How to complete this task – The copy must run from the line containing "Task: Click 获取评论 under works list" through the final line of the records, both included, exactly as written. It should contain no pictures.

(Stored records)
--- START ---
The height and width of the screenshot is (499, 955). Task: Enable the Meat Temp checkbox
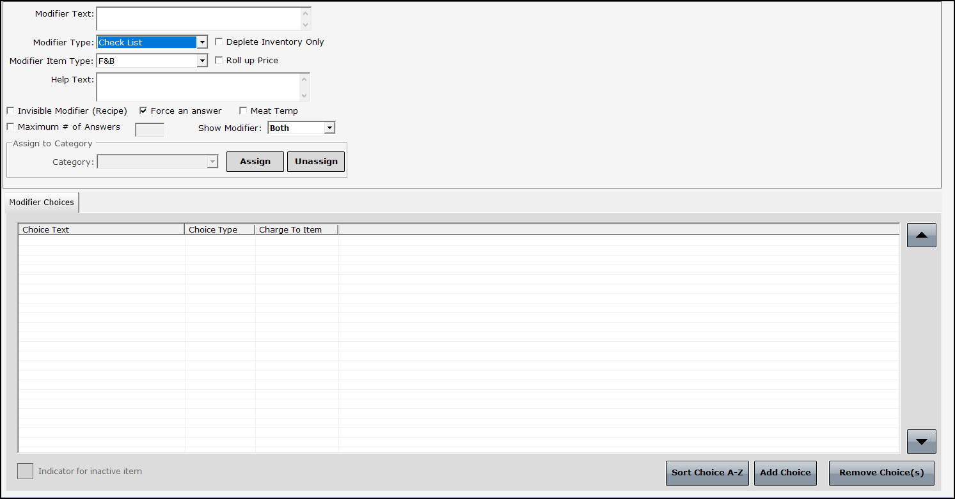click(x=243, y=111)
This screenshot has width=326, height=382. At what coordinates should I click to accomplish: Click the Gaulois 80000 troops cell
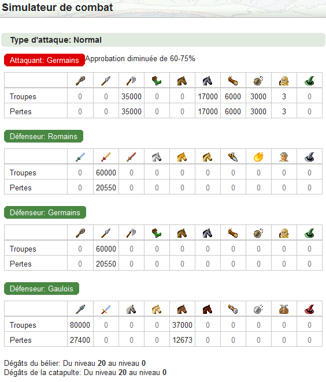[x=80, y=325]
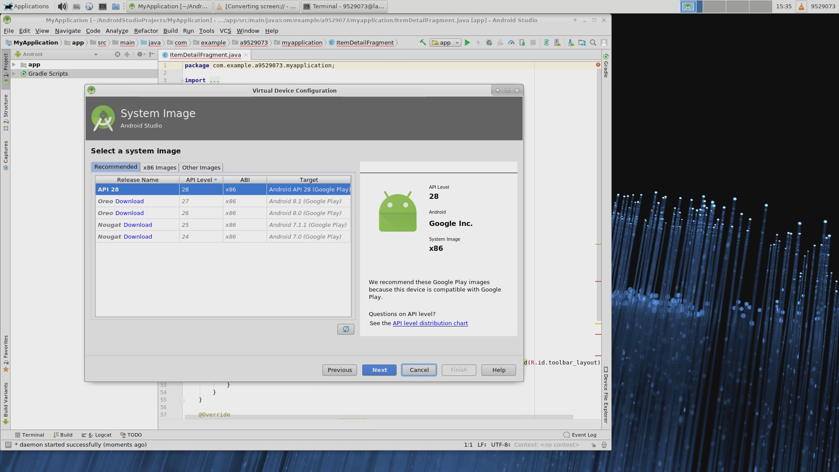
Task: Select the x86 Images tab
Action: click(x=159, y=167)
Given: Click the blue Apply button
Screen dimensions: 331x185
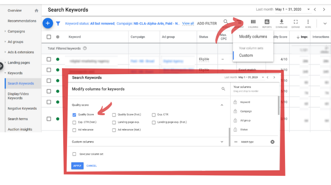Looking at the screenshot, I should coord(77,166).
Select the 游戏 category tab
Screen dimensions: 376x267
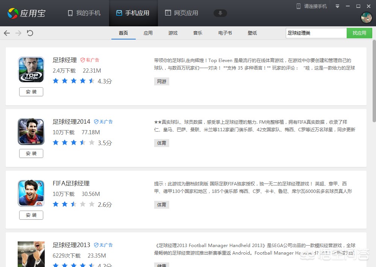click(173, 33)
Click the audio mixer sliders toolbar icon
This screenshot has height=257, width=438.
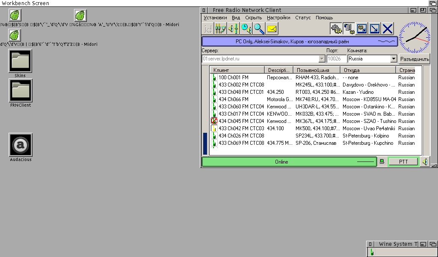coord(220,29)
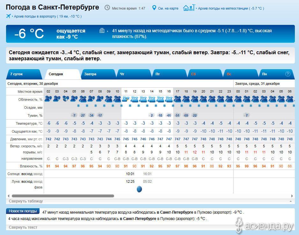Collapse the table with Свернуть таблицу
The width and height of the screenshot is (299, 235).
26,201
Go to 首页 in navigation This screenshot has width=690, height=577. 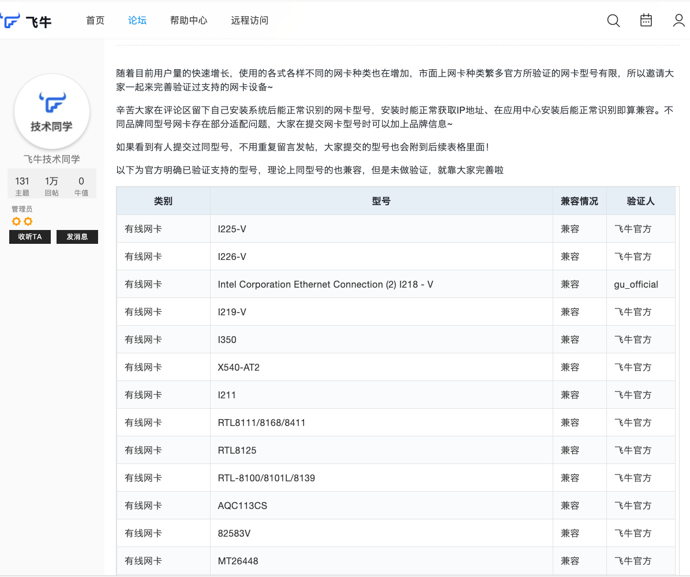(95, 20)
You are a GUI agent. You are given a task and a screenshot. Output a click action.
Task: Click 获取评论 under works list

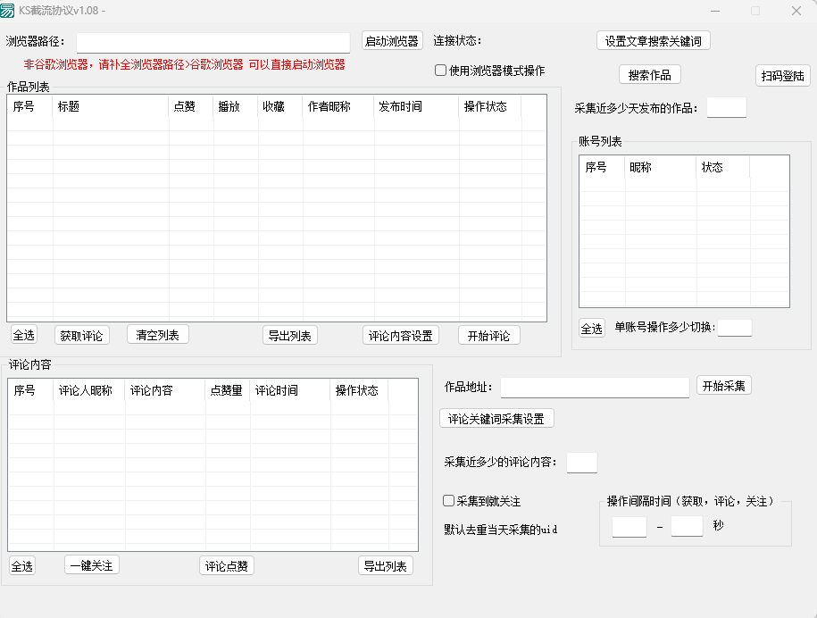tap(81, 336)
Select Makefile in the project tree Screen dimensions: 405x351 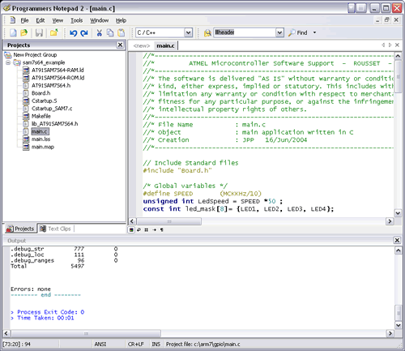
--- END ---
Reply to the exercise –
Task: Click 获取评论 under works list

tap(81, 336)
Select Makefile in the project tree Screen dimensions: 405x351 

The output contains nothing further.